> **Reading text**:
──────────────────────────────

1512StatehoodIn the past two years, Kazakhstan has joined the World Trade Organization, obtained a seat at the Asia-Europe Meeting, signed an Enhanced Partnership and Cooperation Agreement with the European Union, announced it would host the EXPO-2017 in Astana, and launched a bid for a rotating seat at the United Nations Security Council. This extraordinary high frequency of international engagements is remarkable, but it represents a difference in degree and not nature in Kazakhstan’s diplomatic history. Indeed, since the fall of the Soviet Union Kazakhstan has developed a record of being the most proactive and innovative former Soviet republic in the sphere of international cooperation.
Kazakhstan’s international engagement can be understood as forming three categories. A first category are unilateral Kazakh initiatives. A second relates to Kazakhstan’s leading role in promoting regional, Eurasian integration. A third is Kazakhstan’s efforts to integrate with western-led international organizations.
Kazakhstan’s unilateral initiatives began, logically, in the field of nuclear non-proliferation. Left with a considerable nuclear arsenal in 1991, its decision to forgo the status of nuclear power helped Kazakhstan obtain a platform on the international scene. Since then, Kazakhstan’s efforts to play a prominent role in the field of peaceful nuclear technology led to the decision in 2015 to build and host the world’s first international low-enriched (LEU) bank in Kazakhstan under the auspices of the IAEA. Also in the early days of independence, Kazakhstan launched the idea of a Conference on Interaction and Confidence Building Measures in Asia (CICA) – a format that has grown to include 26 member countries. Kazakhstan has also been a driving force in civilizational dialogue through convening a Congress of World Religions, and in boosting the cooperation among Turkic-language countries.

──────────────────────────────

> **Data lines**:
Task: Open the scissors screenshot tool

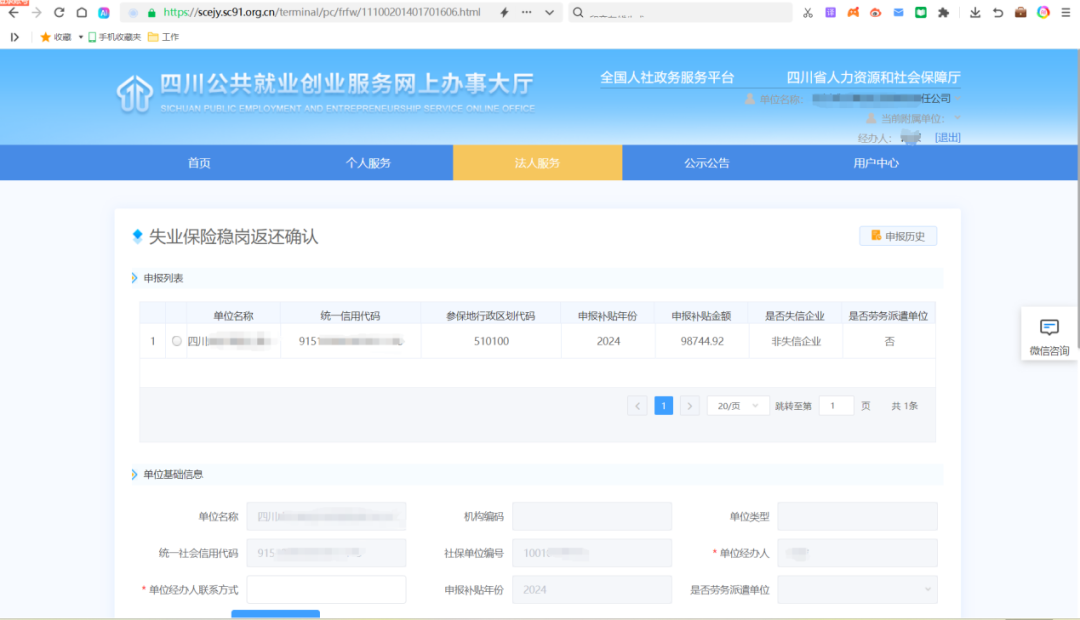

──────────────────────────────

> **The problem**:
List every international step that the passage on Kazakhstan's diplomacy says the country has taken in the past two years. Nothing in the listing is needed here.

> **Output of the task**:
- Joined the World Trade Organization
- Obtained a seat at the Asia-Europe Meeting
- Signed an Enhanced Partnership and Cooperation Agreement with the European Union
- Announced it would host the EXPO-2017 in Astana
- Launched a bid for a rotating seat at the United Nations Security Council